> _Task details_
Take the data that follows and return it exactly.

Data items
►

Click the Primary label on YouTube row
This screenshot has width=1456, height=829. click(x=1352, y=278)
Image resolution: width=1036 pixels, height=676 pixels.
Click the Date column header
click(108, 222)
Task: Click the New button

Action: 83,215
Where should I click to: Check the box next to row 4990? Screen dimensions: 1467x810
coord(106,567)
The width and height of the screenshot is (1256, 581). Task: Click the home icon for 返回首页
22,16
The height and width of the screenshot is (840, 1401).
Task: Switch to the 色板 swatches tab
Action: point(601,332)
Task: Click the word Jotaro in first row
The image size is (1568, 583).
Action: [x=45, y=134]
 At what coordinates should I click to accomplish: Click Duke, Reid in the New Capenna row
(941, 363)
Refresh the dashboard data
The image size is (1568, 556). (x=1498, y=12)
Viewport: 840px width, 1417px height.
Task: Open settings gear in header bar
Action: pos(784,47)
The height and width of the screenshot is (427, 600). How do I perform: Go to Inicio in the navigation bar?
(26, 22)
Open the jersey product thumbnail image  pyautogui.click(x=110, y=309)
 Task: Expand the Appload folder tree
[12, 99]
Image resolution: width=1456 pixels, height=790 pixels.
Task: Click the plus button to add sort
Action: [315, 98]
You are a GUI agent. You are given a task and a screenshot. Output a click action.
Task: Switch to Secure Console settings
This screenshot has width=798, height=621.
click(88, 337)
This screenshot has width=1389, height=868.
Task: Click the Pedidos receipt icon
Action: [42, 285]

◄

> _Task solution_
Click the Primary label on YouTube row
This screenshot has width=1456, height=829. click(x=1352, y=278)
Image resolution: width=1036 pixels, height=676 pixels.
Click the Date column header
click(108, 222)
Task: Click the New button

Action: 83,215
Where should I click to: Check the box next to row 4990? Screen dimensions: 1467x810
coord(106,567)
The width and height of the screenshot is (1256, 581). Task: Click the home icon for 返回首页
22,16
The height and width of the screenshot is (840, 1401).
Task: Switch to the 色板 swatches tab
Action: point(601,332)
Task: Click the word Jotaro in first row
The image size is (1568, 583).
Action: [x=45, y=134]
 At what coordinates should I click to accomplish: Click Duke, Reid in the New Capenna row
(941, 363)
Refresh the dashboard data
The image size is (1568, 556). (x=1498, y=12)
Viewport: 840px width, 1417px height.
Task: Open settings gear in header bar
Action: pos(784,47)
The height and width of the screenshot is (427, 600). How do I perform: Go to Inicio in the navigation bar?
(26, 22)
Open the jersey product thumbnail image  pyautogui.click(x=110, y=309)
 Task: Expand the Appload folder tree
[12, 99]
Image resolution: width=1456 pixels, height=790 pixels.
Task: Click the plus button to add sort
Action: [315, 98]
You are a GUI agent. You are given a task and a screenshot. Output a click action.
Task: Switch to Secure Console settings
This screenshot has width=798, height=621.
click(88, 337)
This screenshot has width=1389, height=868.
Task: Click the Pedidos receipt icon
Action: [42, 285]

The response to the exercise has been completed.